Here are the five key things that analysts and practitioners must do to create better, robust and more scientific segments-

  1. Choose bases variables for segmentation that tie in with the end goal of segmentation and keep their number not more than 8-10. Build a set of good profiling variables that tie into the bases variables(there is no restriction in number here).
  2. Explore other tools for segmentation(sometimes simple business rules work just as well). Latent class analysis offers excellent alternatives for both survey and crm data and is still a highly underused technique. Try two techniques, if possible and compare and contrast results.
  3. Use a variety of statistical parameters to evaluate a solution instead of relying on one or two or on subjectivity.

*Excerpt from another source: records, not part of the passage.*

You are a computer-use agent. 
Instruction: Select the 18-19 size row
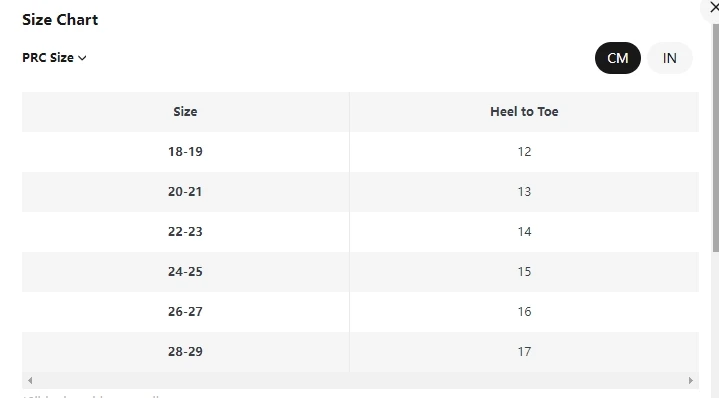click(360, 152)
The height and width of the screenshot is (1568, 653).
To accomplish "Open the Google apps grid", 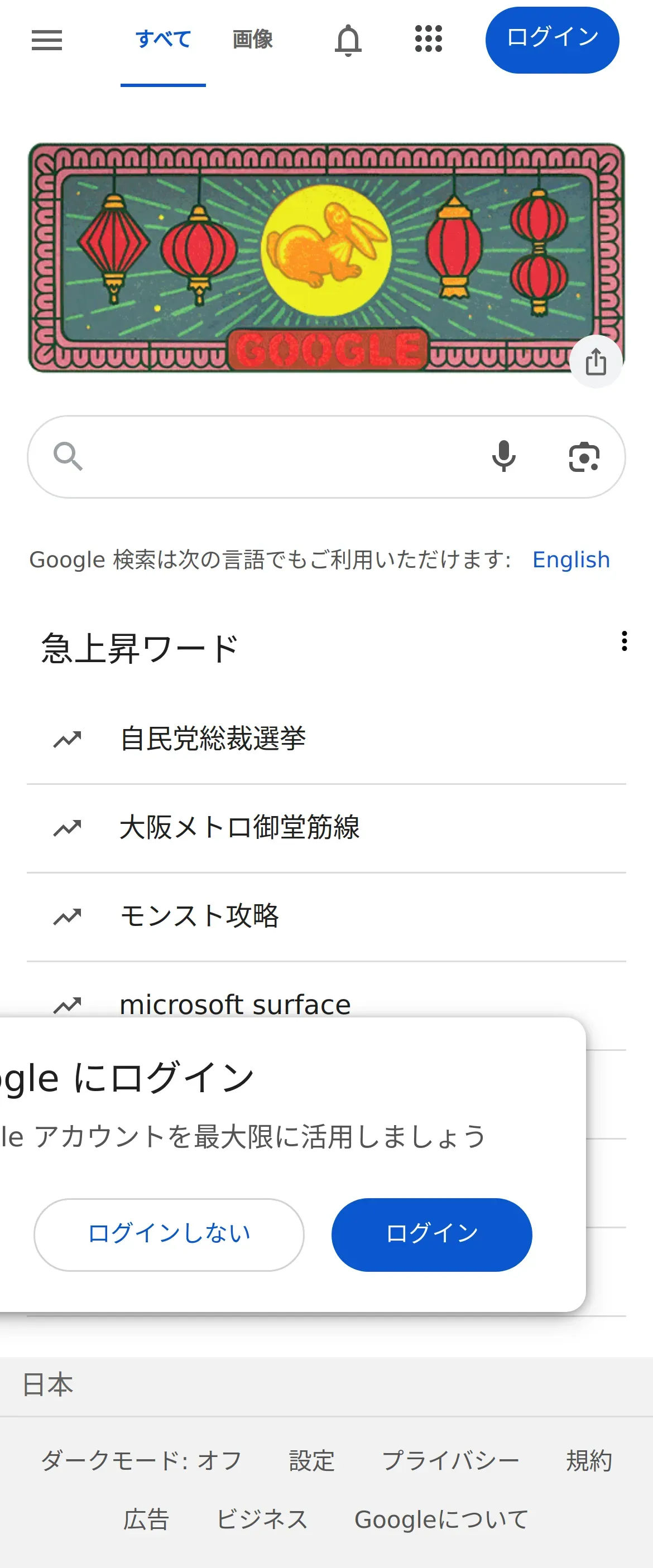I will [x=428, y=39].
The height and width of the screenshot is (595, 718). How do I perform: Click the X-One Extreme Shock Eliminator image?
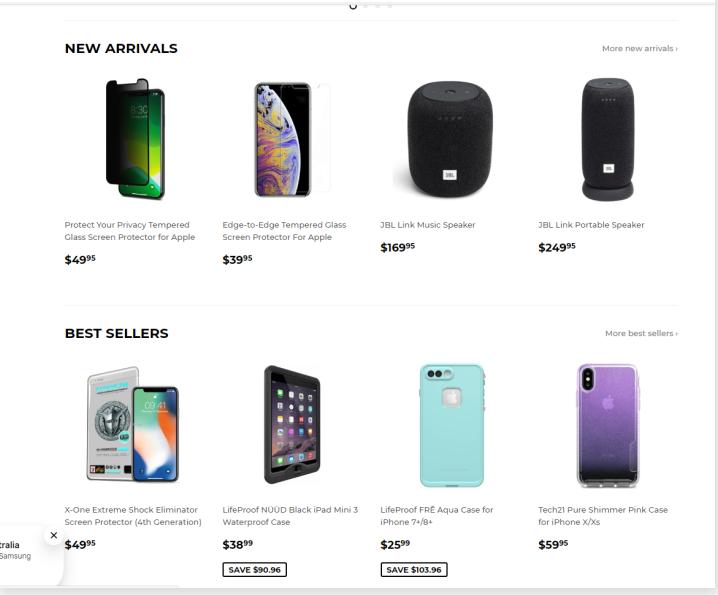coord(133,424)
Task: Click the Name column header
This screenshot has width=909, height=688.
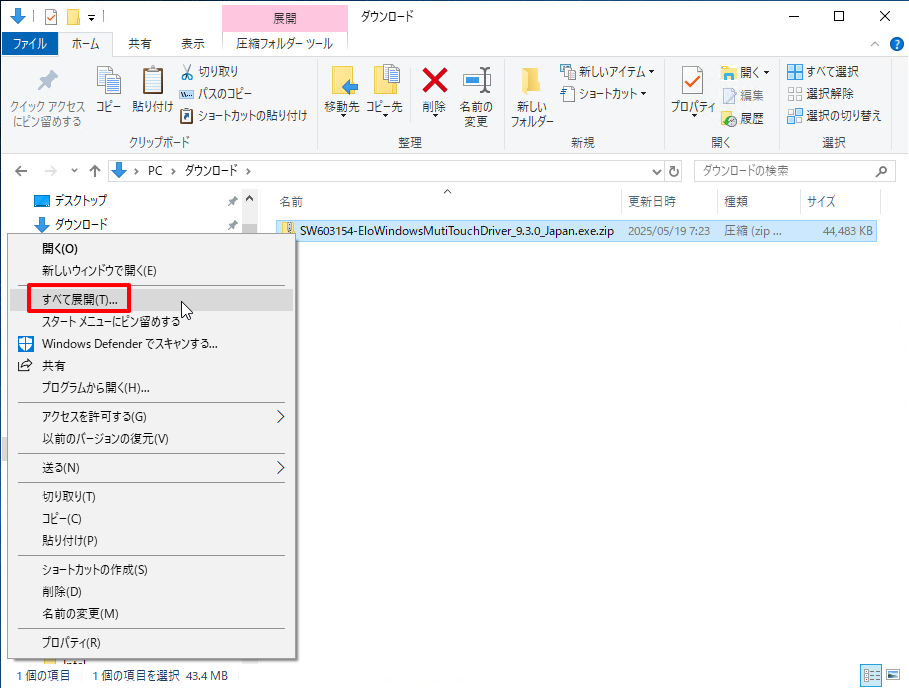Action: (292, 202)
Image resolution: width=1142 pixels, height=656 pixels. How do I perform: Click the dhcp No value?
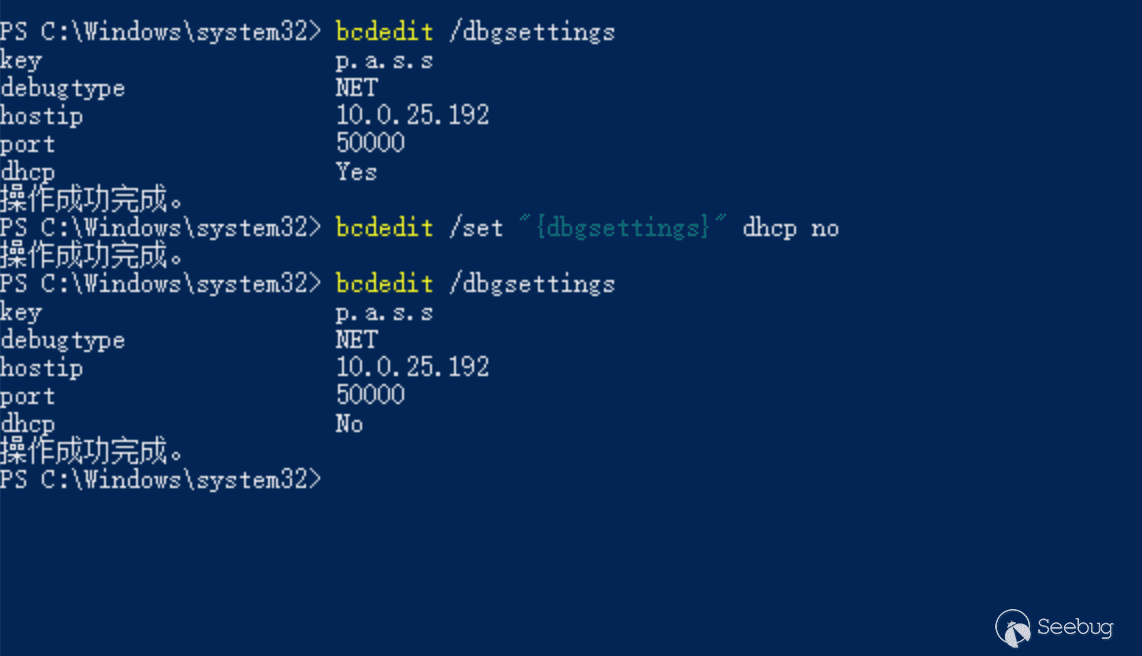coord(349,424)
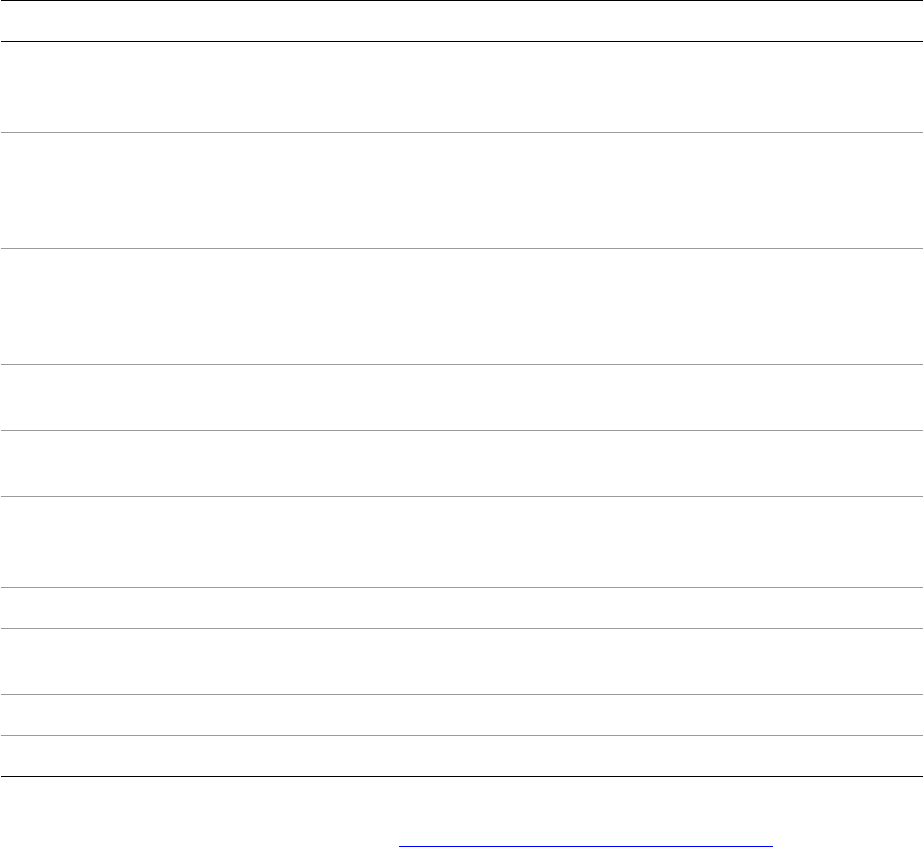This screenshot has width=923, height=847.
Task: Click the divider between fourth and fifth body rows
Action: click(461, 430)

Decide which metrics you want to look at before the study. For example-dendograms, change rate, psuedo Rsq, hotelling's Tsq can be some metrics for evaluating no. of clusters in a cluster solution. The BIC, p-value, parsimony(no. of parameters) and the bootstrap p-value can be the parameters to nail number of segments in a latent class segmentation. Reliance on 'many' statistics vs. 'few' should be the mantra.
  4. Test reliability through hold out samples and validity through looking at profiling variables and how they differentiate the solution. The holdout sample results must match those of the developmental sample in terms of the number of segments and profiles. Most of the picked profiling variables must adequately differentiate the final segment solution. If there is an issue with reliability and validity-the solution may have a problem. Going back and reworking the same is the best way out.
  5. Don't use the art of segmentation to sidestep the science for a solution, use it if you will to add to the same.